(Your objective) How many lines in the rows below contain the string "chevron" with its case matching? Give only the number.

------ Materials provided

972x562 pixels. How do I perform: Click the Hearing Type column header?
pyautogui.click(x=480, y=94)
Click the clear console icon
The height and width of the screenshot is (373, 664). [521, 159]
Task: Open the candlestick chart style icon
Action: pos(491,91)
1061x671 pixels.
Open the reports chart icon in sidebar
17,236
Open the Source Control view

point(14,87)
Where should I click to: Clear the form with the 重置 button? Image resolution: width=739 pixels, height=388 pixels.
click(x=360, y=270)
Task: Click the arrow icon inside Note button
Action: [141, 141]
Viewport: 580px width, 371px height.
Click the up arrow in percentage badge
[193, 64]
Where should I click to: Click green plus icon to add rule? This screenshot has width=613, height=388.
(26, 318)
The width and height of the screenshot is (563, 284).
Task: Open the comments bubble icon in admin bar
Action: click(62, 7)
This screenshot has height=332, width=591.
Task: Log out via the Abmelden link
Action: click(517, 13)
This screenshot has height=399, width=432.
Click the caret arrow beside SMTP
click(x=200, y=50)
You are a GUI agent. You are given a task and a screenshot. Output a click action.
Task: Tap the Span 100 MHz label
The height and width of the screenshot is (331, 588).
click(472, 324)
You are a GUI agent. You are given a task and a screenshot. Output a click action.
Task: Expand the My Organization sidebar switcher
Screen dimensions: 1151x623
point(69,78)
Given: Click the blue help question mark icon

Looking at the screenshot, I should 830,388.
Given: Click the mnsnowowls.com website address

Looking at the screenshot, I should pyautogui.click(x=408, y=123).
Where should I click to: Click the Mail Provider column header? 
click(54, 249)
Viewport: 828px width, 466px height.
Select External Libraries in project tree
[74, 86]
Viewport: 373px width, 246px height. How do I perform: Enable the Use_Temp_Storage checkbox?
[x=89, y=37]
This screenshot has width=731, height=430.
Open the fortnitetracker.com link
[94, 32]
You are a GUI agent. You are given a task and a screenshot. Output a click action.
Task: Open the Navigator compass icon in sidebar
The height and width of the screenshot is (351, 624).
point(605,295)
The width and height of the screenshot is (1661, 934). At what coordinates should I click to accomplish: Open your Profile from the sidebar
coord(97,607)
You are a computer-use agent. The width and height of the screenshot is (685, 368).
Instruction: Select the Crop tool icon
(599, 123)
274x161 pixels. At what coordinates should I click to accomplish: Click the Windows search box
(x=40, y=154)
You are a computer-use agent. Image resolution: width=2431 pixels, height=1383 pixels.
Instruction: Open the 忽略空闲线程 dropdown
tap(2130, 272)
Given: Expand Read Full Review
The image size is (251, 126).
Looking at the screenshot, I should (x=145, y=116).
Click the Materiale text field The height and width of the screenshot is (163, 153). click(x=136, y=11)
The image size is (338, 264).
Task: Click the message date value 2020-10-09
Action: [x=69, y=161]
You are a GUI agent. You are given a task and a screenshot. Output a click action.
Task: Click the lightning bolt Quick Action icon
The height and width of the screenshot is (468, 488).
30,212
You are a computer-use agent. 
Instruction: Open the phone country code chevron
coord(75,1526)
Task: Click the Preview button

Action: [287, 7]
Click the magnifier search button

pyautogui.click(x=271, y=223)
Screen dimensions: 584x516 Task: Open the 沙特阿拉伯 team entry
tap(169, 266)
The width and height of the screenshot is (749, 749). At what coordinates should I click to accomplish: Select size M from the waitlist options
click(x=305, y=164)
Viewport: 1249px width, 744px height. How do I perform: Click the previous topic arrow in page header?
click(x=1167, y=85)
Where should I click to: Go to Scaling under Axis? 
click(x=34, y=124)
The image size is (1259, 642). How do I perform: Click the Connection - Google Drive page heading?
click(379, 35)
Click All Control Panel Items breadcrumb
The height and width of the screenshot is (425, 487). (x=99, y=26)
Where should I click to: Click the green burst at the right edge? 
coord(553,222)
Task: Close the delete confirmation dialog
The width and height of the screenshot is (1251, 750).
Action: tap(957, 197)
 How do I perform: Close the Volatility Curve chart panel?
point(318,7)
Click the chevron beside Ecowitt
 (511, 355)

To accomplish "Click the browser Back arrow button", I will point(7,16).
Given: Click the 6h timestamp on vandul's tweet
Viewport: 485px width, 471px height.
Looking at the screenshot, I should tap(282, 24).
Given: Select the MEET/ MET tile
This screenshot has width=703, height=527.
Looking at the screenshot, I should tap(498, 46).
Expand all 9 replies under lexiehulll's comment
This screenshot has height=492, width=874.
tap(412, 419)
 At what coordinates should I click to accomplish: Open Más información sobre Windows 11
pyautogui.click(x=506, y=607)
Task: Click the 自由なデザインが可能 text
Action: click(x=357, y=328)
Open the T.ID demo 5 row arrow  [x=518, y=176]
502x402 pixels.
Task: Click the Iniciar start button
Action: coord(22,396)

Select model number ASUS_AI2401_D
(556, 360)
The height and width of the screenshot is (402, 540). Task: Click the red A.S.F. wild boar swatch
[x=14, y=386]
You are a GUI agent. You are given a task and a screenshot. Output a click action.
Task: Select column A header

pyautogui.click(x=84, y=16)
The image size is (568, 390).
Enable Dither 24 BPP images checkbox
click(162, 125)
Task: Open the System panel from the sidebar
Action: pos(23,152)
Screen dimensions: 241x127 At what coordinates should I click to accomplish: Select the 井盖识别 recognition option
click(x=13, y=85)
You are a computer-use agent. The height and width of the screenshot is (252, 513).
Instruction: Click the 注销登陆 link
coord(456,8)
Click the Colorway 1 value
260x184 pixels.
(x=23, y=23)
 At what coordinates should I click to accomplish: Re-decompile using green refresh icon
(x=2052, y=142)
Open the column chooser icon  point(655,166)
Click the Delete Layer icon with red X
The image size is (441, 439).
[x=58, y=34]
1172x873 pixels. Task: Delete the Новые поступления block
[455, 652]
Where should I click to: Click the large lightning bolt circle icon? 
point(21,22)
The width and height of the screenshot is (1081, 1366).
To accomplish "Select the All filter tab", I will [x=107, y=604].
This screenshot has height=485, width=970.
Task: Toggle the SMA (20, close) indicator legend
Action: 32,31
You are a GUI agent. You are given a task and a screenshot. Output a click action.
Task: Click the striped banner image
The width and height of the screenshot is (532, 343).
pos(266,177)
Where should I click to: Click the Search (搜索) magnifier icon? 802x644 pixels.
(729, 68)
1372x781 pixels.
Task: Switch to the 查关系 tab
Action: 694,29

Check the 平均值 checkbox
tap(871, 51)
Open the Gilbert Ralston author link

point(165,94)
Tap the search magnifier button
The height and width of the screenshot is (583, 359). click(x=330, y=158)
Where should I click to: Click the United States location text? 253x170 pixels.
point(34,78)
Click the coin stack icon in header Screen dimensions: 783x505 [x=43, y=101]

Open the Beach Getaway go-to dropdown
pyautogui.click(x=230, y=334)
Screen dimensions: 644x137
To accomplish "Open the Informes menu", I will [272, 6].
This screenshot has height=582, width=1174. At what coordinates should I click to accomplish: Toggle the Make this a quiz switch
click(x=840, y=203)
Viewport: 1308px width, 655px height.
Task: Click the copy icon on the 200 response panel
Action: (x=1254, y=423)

------------

(Answer below) 2